Columns


Questions & Answers

More On Passing Arrays And Precedence Rules

Ken Pugh


Kenneth Pugh, a principal in Pugh-Killeen Associates, teaches C language courses for corporations. He is the author of C Language for Programmers and All On C, and is a member on the ANSI C committee. He also does custom C programming for communications, graphics, and image databases. His address is 4201 University Dr., Suite 102, Durham, NC 27707.

You may fax questions for Ken to (919) 493-4390. When you hear the answering message, press the * button on your telephone. Ken also receives email at kpugh@dukeac.ac.duke.edu (Internet) or dukeac!kpugh (UUCP).

Announcing The Great Name/Obscure Code Contest

Based on a reader's response later on in this column, it appears reasonable to launch a new contest.

Send examples of the worst names or abbreviations that you have seen in other people's programs (or even your own). Include both the name and a description of what it is supposed to represent. The best (or worst) examples will be published here, with credit for your submission. The name of the programmer who actually wrote the code in which the name is used will not be mentioned without his/her express permission.

Q

When we met at the Triangle C Users' Group meeting, you invited questions at any difficulty level on 'C'. So, here is one:

I try to pass a char array to a function. In the function, I use sizeof to get the array's allocated size. It doesn't work. The function is returning the sizeof passed_array as if it were a pointer, two bytes long. It must be a pointer with the location of the beginning of real_array in it. Right?

I asked our instructor about this, and he said the code in Listing 1 would work. At least, that's how I understood what he said. It produces the results shown below it when compiled with Power C from MIX or Instant C 3.0 from Rational Systems, and fails with these compiler messages under Turbo-C 1.5:

(marker between char and passed_array[]; in
          getarray()'s formal parameter list)
" Error 10:Type mismatch in redeclaration of
          'getarray' "
(then, at the end of function getarray(), it complains:)

" Warning 13:Parameter
'passed_array' is never used in
function "
How can I get an array's allocated size within a function it has been passed to?

What is bothering Turbo-C, and why don't the other compilers complain similarly?

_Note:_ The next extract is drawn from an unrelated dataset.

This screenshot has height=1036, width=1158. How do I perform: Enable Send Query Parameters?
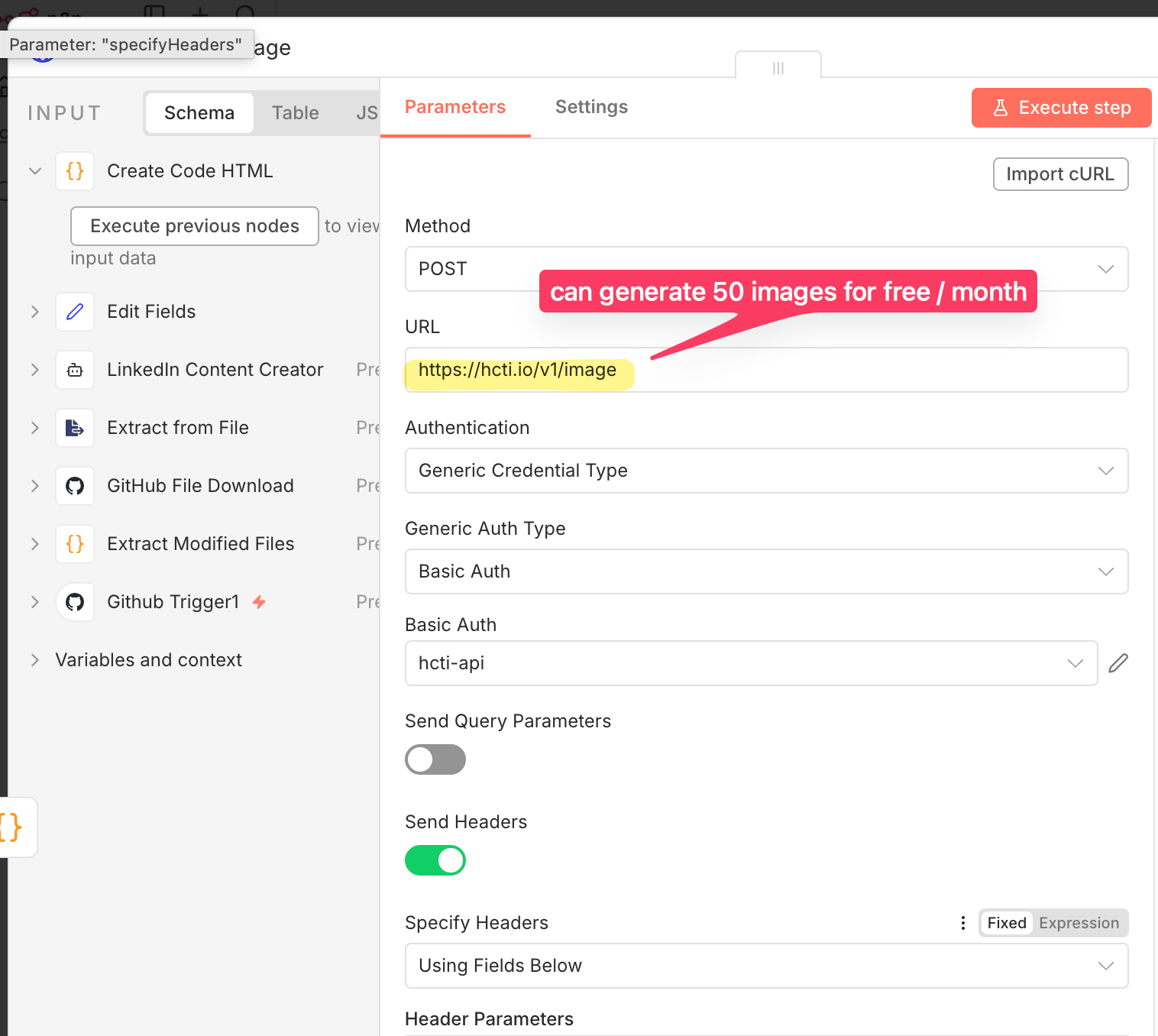click(x=435, y=759)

If an array's name is really a pointer to the array's beginning, why doesn't sizeof(real_array) also return a 2 when called in main()? (Not that I WANT it to ... :-)

Glenn Jordan
RTP, NC

A

The declaration of an array in a function as a local variable actually sets aside storage for the array. In this sense the sizeof(real_array) is 20, because that is how much storage is set aside for it. The name of an array (one declared as local variable) (or a static/external) represents the address when passed to a function,

When you declare a parameter to be an array (e.g. passed_array), you are not really declaring an array at all. You are really declaring that the parameter is a pointer. You pass an address in the call (i.e. real_array), and the function receives that address in passed_array.

The sizeof passed_array is the size of a pointer (two or four bytes, depending on the memory model). Alternatively, you could have declared it as int *passed_array;. For parameter declarations, both int *passed_array; and int passed_array[]; are equivalent. The compiler interprets both as meaning that the parameter is a pointer. Your instructor may not have mentioned that you can reference an individual int with a pointer by using either:

passed_array[i]
or

*(passed_array + i)
The compiler treats both declarations identically.

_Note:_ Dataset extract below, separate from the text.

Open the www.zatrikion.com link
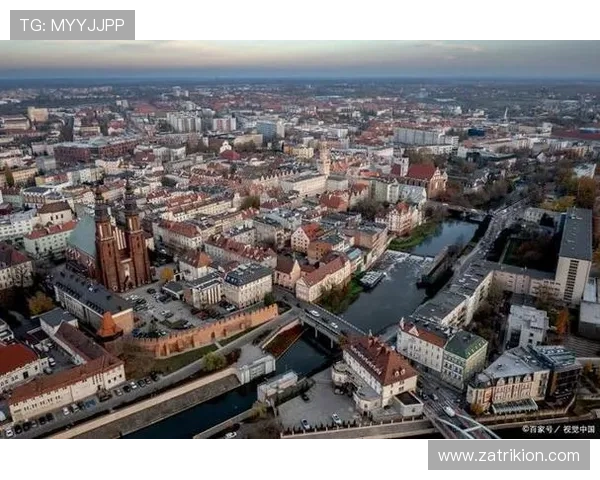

Instead of using sizeof, you could pass both a pointer to the array and its size in either bytes or in elements. Usually the element count is more useful than the byte count:

function(real_array, 20);
.....

function(passed_array, size)
char passed_array[];
int size;
    {
    for (i = 0; i < size; i++)
        {
        ......
You can avoid passing the size by designating a unique value for the end of the valid elements in the array — just as strings (character arrays) are terminated with the NUL (zero or all bits off) character. Remember, the terminator must be some unique value that will never appear as a valid value for the type you are manipulating.

Q

My instructor says that (ch)++ evaluates as increment by one type-size-length the value found in address ch. No quarrel there.

Being curious, I asked him how the expression would evaluate without the parenthesis (). He said that since ++ and * are unary operators, and that * had higher precedence than ++, the following was true:

*ch++ is evaluated identically to just ch++ without the *
and that in both cases, you would just increment the address ch by 1.

I disagreed (never disagree with your instructor). I said that if * had higher precedence than ++, like he insisted, that

*ch++ should be exactly the same as (*ch)++
He said no, since ++ is a unary operator, it could only see the ch, not *ch, even if * had already operated on ch. I told him I thought that was really crazy, and he got upset...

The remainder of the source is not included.